The Irritations of Modern Life: 49. Film Trailers

WHEN I go to the cinema, I behave normally and acceptably up to a point. I queue up along with everyone else, I read the show times, I buy my ticket, and I wait in line again to pay a small ransom for an ice-cream.

But while every other person then filters into the darkened screening- room, I have started loitering in the foyer like someone who's been stood up and doesn't care who knows it - until I know, until I'm absolutely certain, that the film is about to start.

Then I run down the stairs, barrel past the ticket attendant, clatter up the aisle and stumble down my row, stamping on people's feet and kicking over their popcorn just as the opening credits are beginning to roll.

This is, I am aware, irresponsible and annoying behaviour. But I have this problem and I can't see any other way round it. I hate, I detest, film trailers.

I am an obsessive cinema-goer. I go two, three, sometimes four times a week. There are films I look forward to for months. But just one sighting of a trailer can ruin everything.

Trailers are badly thought out and badly put together. They have that seemingly impossible knack of making a good film seem bad and a bad film good. They level everything - independent, art-house, documentary, blockbuster, romantic comedy, sci-fi - down to the lowest mass-market common denominator.

Emir Kusturica's film Black Cat White Cat was a return to his strange, compulsive, visionary form. It was a mad carousel of gold-toothed Gypsies, gun-wielding grandmothers, car-devouring pigs and feckless fathers marrying off their sons to clear their gambling debts. But the trailer made it out to be some kind of Yugoslav Grease: "A girl!" crowed the man with a Carlsberg lager voice, "a boy! And whaddya know?"

I, for one, didn't know any more - I had my jacket over my head.

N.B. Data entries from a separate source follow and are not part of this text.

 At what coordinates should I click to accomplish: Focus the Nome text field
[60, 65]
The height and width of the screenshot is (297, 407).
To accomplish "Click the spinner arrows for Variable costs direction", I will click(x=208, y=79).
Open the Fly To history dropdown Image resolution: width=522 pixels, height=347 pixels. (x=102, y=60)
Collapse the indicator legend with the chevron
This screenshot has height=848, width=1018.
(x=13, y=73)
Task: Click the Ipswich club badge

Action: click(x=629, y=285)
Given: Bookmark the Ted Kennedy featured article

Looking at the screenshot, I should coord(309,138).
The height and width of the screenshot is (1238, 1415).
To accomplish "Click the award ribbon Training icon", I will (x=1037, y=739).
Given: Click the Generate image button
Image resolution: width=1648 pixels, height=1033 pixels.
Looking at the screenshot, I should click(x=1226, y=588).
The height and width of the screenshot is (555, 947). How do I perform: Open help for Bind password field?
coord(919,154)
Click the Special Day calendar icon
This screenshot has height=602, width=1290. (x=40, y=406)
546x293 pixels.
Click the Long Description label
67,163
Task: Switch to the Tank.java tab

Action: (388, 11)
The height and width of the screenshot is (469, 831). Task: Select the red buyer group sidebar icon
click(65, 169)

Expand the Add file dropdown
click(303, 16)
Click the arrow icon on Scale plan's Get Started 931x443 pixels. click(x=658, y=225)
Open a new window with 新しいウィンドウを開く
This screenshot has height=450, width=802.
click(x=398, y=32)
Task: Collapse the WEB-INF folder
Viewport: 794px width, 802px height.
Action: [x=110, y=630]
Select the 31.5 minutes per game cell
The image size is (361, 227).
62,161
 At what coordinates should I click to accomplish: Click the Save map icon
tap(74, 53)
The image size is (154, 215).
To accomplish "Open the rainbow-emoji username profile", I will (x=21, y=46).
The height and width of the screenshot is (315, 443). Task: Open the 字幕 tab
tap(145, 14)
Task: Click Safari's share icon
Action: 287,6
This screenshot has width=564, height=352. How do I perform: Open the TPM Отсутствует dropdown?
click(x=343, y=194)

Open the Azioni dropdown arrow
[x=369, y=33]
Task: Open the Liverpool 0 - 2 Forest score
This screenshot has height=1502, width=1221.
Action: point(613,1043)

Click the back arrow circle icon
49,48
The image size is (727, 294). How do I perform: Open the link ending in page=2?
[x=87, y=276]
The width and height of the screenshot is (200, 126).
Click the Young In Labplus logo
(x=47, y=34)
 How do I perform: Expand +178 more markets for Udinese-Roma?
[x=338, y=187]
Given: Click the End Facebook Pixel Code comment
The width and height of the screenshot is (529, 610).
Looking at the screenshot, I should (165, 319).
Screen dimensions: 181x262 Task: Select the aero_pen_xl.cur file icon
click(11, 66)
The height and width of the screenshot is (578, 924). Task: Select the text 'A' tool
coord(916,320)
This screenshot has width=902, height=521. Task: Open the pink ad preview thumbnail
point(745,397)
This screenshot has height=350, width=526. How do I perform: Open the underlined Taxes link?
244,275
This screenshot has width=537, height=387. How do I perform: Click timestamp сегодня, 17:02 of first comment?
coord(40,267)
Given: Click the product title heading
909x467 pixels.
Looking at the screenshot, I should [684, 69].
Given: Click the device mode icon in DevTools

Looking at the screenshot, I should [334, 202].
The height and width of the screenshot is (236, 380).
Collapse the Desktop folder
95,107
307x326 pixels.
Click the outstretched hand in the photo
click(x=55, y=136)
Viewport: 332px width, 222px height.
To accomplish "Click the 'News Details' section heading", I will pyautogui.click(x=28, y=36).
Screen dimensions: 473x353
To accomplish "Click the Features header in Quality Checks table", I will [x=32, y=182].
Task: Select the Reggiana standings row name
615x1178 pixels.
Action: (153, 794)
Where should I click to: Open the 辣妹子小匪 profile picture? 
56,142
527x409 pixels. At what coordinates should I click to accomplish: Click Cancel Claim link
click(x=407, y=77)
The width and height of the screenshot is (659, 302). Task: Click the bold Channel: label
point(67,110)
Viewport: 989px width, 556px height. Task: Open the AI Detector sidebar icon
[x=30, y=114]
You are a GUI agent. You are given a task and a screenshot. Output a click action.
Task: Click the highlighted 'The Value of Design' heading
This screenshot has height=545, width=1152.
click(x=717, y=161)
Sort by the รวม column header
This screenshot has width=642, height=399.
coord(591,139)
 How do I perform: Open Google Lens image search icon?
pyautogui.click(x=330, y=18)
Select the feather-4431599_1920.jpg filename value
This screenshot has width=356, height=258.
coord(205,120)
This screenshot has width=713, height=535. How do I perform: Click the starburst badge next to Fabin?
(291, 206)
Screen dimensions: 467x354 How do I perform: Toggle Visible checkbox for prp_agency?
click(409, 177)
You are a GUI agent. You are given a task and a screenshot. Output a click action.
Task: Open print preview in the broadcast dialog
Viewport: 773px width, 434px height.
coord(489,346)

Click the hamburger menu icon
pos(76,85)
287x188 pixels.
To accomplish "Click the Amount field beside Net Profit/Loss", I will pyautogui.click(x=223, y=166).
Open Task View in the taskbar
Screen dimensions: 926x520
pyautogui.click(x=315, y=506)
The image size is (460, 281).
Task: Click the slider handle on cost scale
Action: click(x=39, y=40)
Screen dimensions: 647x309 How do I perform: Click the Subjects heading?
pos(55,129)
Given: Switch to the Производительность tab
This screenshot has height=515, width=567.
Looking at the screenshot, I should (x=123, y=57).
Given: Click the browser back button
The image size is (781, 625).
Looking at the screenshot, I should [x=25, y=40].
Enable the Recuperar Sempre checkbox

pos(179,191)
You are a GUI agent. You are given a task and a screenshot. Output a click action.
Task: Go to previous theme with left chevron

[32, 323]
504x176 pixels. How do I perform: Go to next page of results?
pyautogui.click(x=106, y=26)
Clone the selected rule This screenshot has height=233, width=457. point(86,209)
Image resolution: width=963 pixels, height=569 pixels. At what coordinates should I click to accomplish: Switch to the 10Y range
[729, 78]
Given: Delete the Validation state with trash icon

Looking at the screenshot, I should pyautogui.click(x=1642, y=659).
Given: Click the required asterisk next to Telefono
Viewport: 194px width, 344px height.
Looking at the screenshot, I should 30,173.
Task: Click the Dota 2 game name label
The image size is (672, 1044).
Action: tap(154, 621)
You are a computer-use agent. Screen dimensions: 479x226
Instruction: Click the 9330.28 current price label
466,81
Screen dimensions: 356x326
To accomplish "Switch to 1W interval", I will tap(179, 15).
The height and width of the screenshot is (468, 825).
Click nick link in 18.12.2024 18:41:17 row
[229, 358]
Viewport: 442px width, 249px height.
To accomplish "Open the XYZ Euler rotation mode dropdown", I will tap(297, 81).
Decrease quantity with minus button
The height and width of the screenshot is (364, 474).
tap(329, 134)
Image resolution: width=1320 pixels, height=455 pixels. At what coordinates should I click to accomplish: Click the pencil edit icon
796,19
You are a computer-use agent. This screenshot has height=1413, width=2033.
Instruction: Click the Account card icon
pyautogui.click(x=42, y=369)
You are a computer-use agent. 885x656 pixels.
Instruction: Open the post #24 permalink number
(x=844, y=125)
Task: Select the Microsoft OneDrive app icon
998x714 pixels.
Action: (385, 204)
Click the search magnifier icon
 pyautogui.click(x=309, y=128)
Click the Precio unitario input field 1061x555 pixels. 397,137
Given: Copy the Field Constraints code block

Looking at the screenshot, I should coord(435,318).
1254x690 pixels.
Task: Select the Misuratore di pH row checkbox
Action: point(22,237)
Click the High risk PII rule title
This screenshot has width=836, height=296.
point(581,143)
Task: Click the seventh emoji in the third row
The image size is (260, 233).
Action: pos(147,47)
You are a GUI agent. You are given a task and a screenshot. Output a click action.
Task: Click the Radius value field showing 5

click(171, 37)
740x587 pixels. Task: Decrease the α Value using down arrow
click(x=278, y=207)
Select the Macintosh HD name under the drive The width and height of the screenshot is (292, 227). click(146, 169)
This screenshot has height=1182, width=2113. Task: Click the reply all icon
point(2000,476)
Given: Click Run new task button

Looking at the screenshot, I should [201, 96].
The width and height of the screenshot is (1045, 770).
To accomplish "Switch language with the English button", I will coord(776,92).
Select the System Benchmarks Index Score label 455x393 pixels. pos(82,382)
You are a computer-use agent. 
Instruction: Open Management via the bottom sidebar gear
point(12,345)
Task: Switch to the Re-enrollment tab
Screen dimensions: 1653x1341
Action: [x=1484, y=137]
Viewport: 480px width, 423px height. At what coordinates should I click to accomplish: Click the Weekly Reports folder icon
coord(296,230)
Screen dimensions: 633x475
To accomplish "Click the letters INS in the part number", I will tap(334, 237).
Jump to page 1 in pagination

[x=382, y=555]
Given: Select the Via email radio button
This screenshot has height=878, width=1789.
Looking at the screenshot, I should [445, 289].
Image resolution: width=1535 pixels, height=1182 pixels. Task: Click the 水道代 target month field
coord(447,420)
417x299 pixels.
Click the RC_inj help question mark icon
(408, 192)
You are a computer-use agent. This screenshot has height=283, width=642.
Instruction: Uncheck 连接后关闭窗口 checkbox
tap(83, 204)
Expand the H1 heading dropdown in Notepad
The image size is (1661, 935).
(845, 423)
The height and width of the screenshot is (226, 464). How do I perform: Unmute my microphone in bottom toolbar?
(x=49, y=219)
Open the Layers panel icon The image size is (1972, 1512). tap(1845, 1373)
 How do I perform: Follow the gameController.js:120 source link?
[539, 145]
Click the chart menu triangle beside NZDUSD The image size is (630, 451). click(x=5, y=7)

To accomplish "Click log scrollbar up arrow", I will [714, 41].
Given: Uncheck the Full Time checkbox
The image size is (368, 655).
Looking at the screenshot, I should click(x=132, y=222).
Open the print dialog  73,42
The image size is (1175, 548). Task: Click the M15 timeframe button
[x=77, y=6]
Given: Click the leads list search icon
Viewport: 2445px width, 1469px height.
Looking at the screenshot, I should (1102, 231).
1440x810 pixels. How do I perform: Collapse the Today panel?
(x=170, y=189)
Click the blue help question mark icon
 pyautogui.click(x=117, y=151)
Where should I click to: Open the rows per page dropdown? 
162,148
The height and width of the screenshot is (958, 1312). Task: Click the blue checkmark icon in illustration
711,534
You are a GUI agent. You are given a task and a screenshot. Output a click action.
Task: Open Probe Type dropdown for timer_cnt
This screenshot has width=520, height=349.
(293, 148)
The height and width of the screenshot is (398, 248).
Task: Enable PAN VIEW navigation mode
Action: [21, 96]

The real killer is the comedy film trailer. Distributors appear to be under the illusion that the way to fill seats for comedies is to let everyone in on the best jokes. Hence last year's There's Something About Mary (below) was hoist by its own publicity - for weeks we saw the Matt-Dillon- electrocuting-the-dog gag, Cameron Diaz with semen in her hair, Ben Stiller in his Planet of the Apes wig. So when the film finally arrived - funny though it was - it was undermined at every turn by the audience knowing what was about to happen.

Notting Hill, however, fared rather better. There we all were, thinking the trailer contained the best jokes; little did we know that they were the only jokes. The trailer made it out to be a fast-paced comedy about the nature of celebrity, when it is in reality a facile, underwritten and overplayed money-spinner.

I don't know what the solution is. Films do, of course, need publicity, and people like to know what's coming up. But do we have to put up with this assault of misleading hype every time we enter a cinema?